The State Administrative Tribunal (SAT) has recently considered the validity of the imposition of a Developer Contribution imposed as a condition of planning approval.

The Deputy President, Judge Parry, considered the operation of development contribution plans which are dealt with in regulations 71, 72 and 73 of the Planning and Development (Local Planning Schemes) Regulations 2015 (WA) (the Regulations).

Judge Parry also outlined, considered and applied the Newbury tests” in reaching his decision. 


The Applicant, Mr Prosser, initiated review proceedings in SAT with regard to a condition of planning approval imposed by the City of Bunbury (the City) as follows:

“Before the development commences, the developer shall contribute $6,240 towards the upgrading of the Spencer street footpath located adjacent to the Boundary of the lot/development site.”

The development was for the construction of a showroom building and 43 car parking bays. The condition of planning approval sought half the cost of upgrading the footpath adjacent to the development site.

Development Contribution Plans

The Applicant argued that the condition was a breach of regulation 73 (1) of the Regulations which states as follows:

“A local government must not levy a contribution for the provision of infrastructure or facilities for an area unless there is a development contribution plan in place for the area.”

Well, there was no development contribution plan in place, and the parties were in agreement that the footpath was “infrastructure’ within the meaning of this regulation. So at first glance it would appear the argument was pretty straight forward.

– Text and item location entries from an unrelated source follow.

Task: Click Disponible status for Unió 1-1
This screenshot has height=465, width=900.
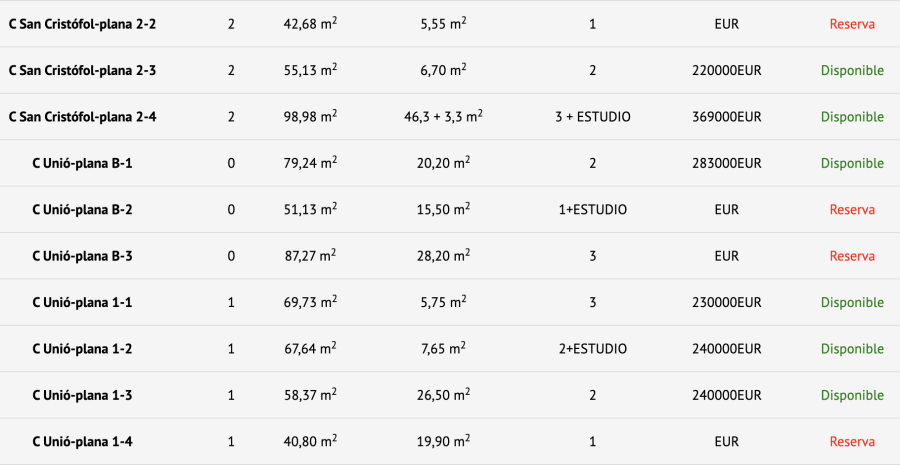Action: [x=852, y=302]
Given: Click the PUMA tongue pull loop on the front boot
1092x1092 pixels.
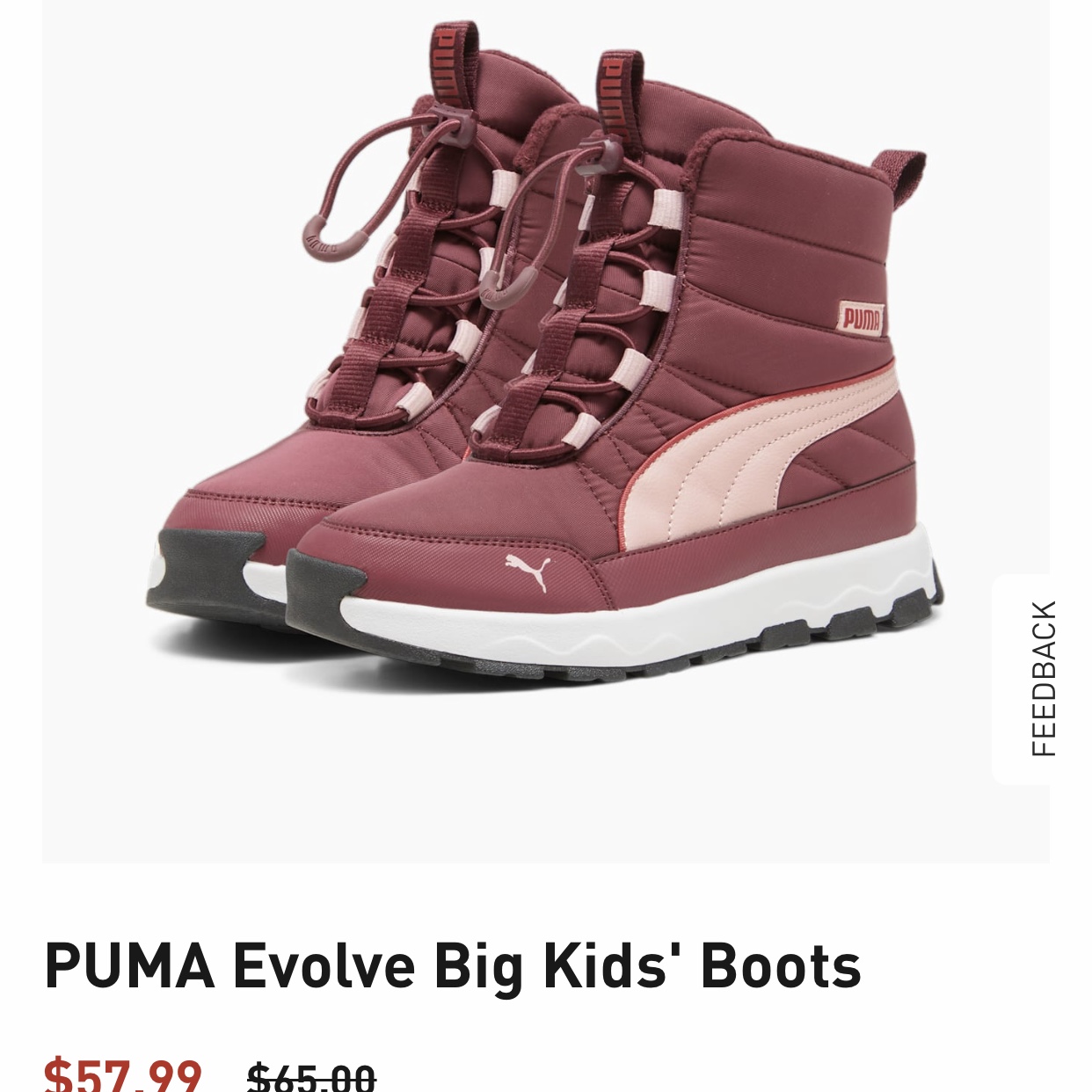Looking at the screenshot, I should (x=619, y=92).
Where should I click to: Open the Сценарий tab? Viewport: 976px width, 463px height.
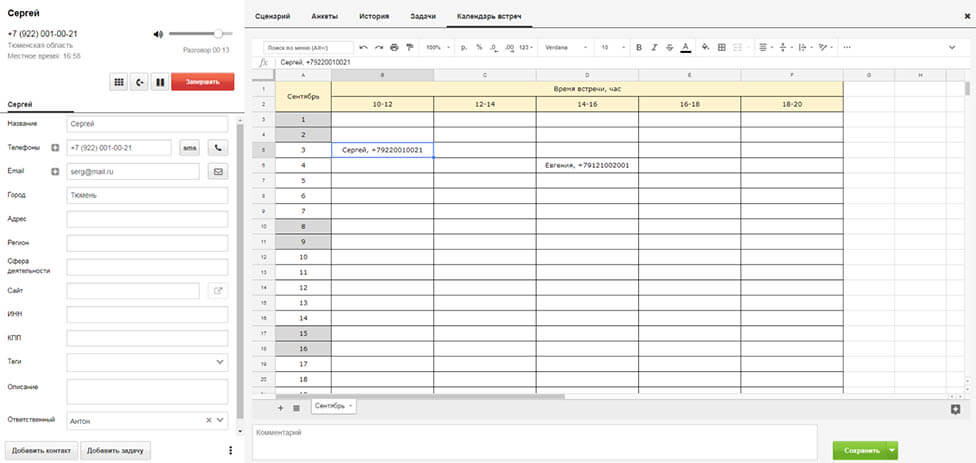[274, 18]
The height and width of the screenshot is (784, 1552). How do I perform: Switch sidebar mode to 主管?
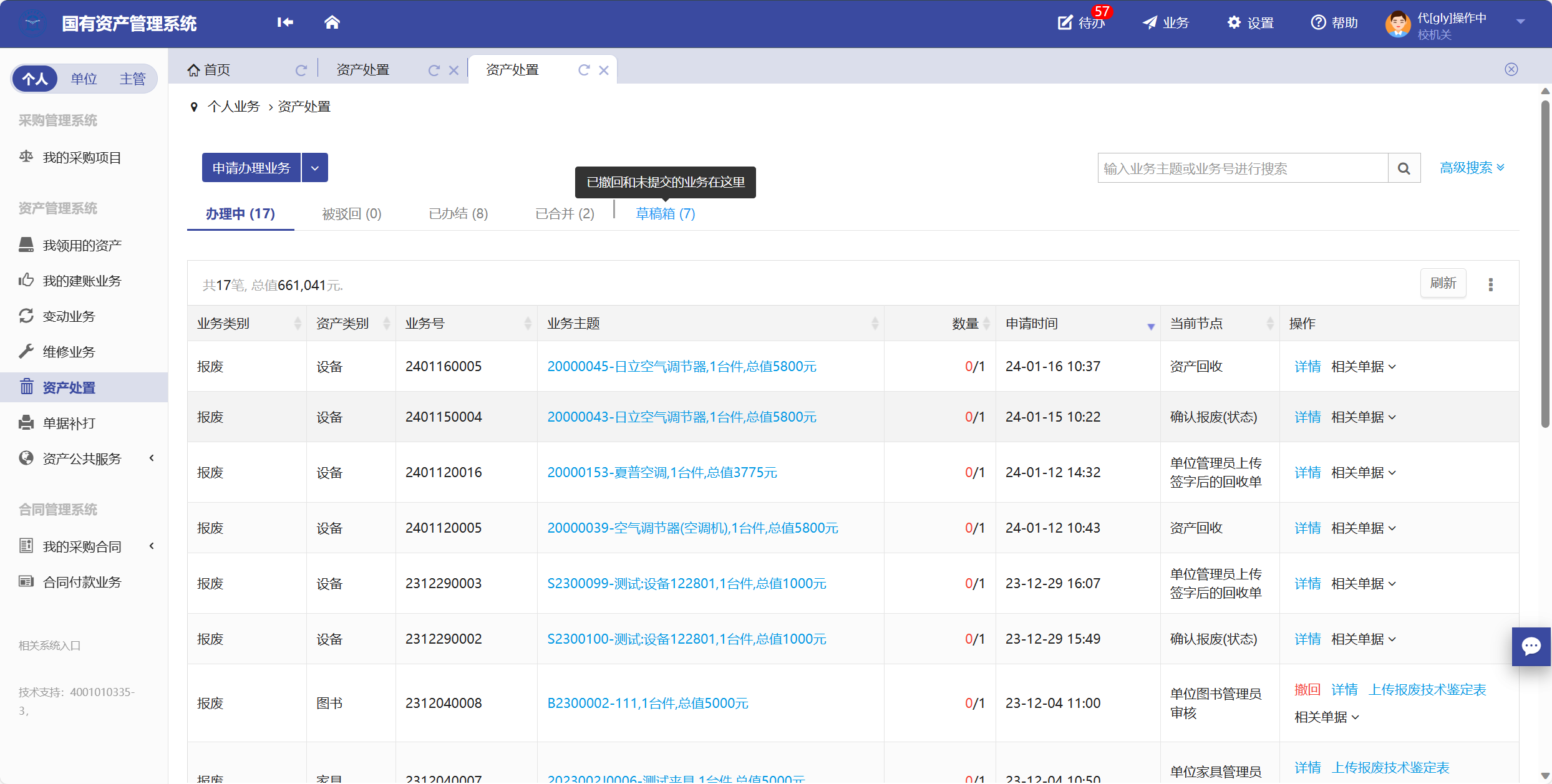(132, 79)
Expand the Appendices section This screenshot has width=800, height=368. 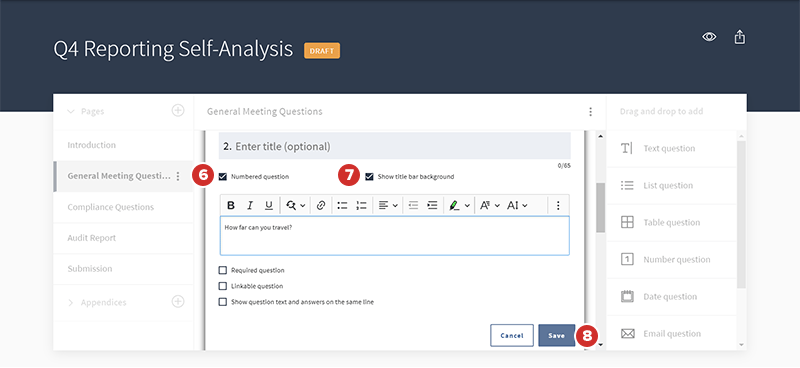tap(71, 303)
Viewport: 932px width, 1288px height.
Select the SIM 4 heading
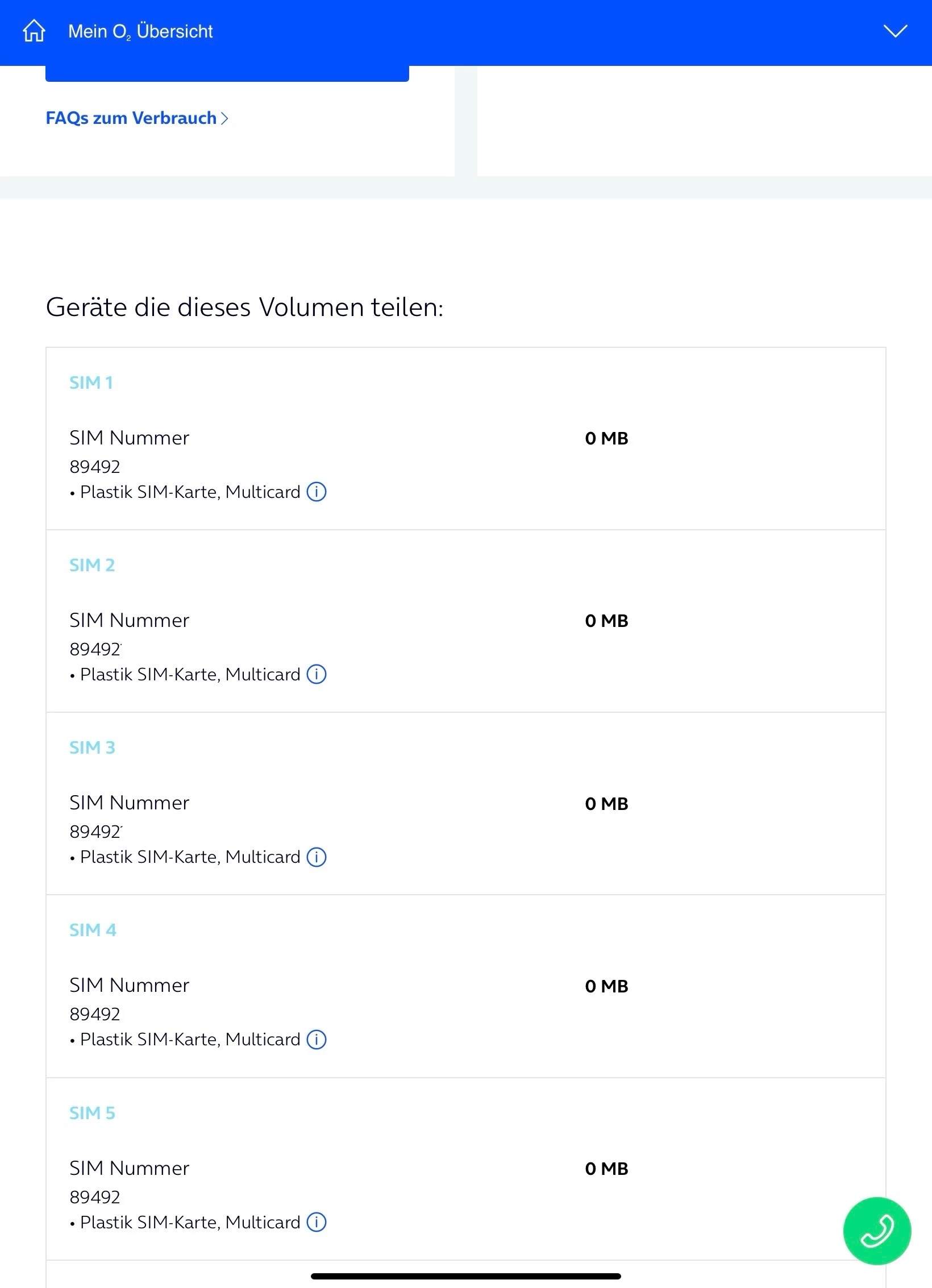(x=93, y=930)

However, Judge Parry found that the meaning of “area” as used in regulation 71 meant a “development contribution area” and not an area generally. Consequently, as the area in question was not a “development contribution area” there could be no breach of regulation 73 (1).

The Newbury Tests

The Applicant also argued that that the condition could not lawfully be imposed as it breached the second of the so-called Newbury tests”.

Judge Parry set out the background and content of the Newbury tests” as follows.

The Newbury tests” having derived their name from a House of Lords decision were subsequently stated by the High Court in Western Australian Planning Commission v Temwood Holdings Pty Ltd [2004] HCA 63; (2004) 221 CLR 30 in the following terms [57]:

… A condition attaching to a grant of planning permission will not be valid therefore unless:

  1. The condition is for a planning purpose and not for any ulterior purpose. A planning purpose is one that implements a planning policy whose scope is ascertained by reference to legislation that confers planning functions on the authority, not by reference to some preconceived general notion of what constitutes planning.
  2. The condition reasonably and fairly relates to the development permitted.
  3. The condition is not so unreasonable that no reasonable planning authority could have imposed it.

Judge Parry further noted that the Western Australian Supreme Court had endorsed the High Court’s statement of the Newbury tests” in Reid v Western Australian Planning Commission[2016] WASCA 181.

Application of the Newbury Tests

The parties agreed that the first Newbury test was satisfied as there was clearly a planning purpose of facilitating safe and convenient pedestrian movement. Judge Parry also noted that it was not in serious dispute that the condition was not manifestly unreasonable in the sense that no reasonable planning authority could have imposed it, thus satisfying the third test.

This left the question in dispute in relation to the Newbury tests as to whether the condition fairly and reasonably related to the proposed development.

Some considerable evidence was adduced by both parties as to whether the development would in fact cause increased pedestrian activity on the footpath in question. On this point Judge Parry was not satisfied that the proposed development would in fact involve any greater use of the footpath by pedestrians generated by the proposed development.

Consequently the Judge found that there was not a sufficient nexus between the proposed development and the condition or that the condition fairly and reasonably related to the proposed development.

Judge Parry also stated that even if he was wrong on whether there was a sufficient nexus he remained satisfied that it would be inappropriate and unreasonable to impose the condition.

Key points to remember

A condition of development approval requiring a developer contribution is not invalid in the absence of a development contribution plan unless the area in which the proposed development is located is a development contribution area.

SAT and the Supreme Court will apply the Newbury tests to developer contributions as set out in the High Court decision of WAPC v Termwood Holdings Pty Ltd.

Read the decision: Prosser and City of Bunbury [2018] WASAT 41 published 7 June 2018.

The information published in this paper is of a general nature and should not be construed as legal advice. Whilst we aim to provide timely, relevant and accurate information, the law may change and circumstances may differ. You should not therefore act in reliance on it without first obtaining specific legal advice.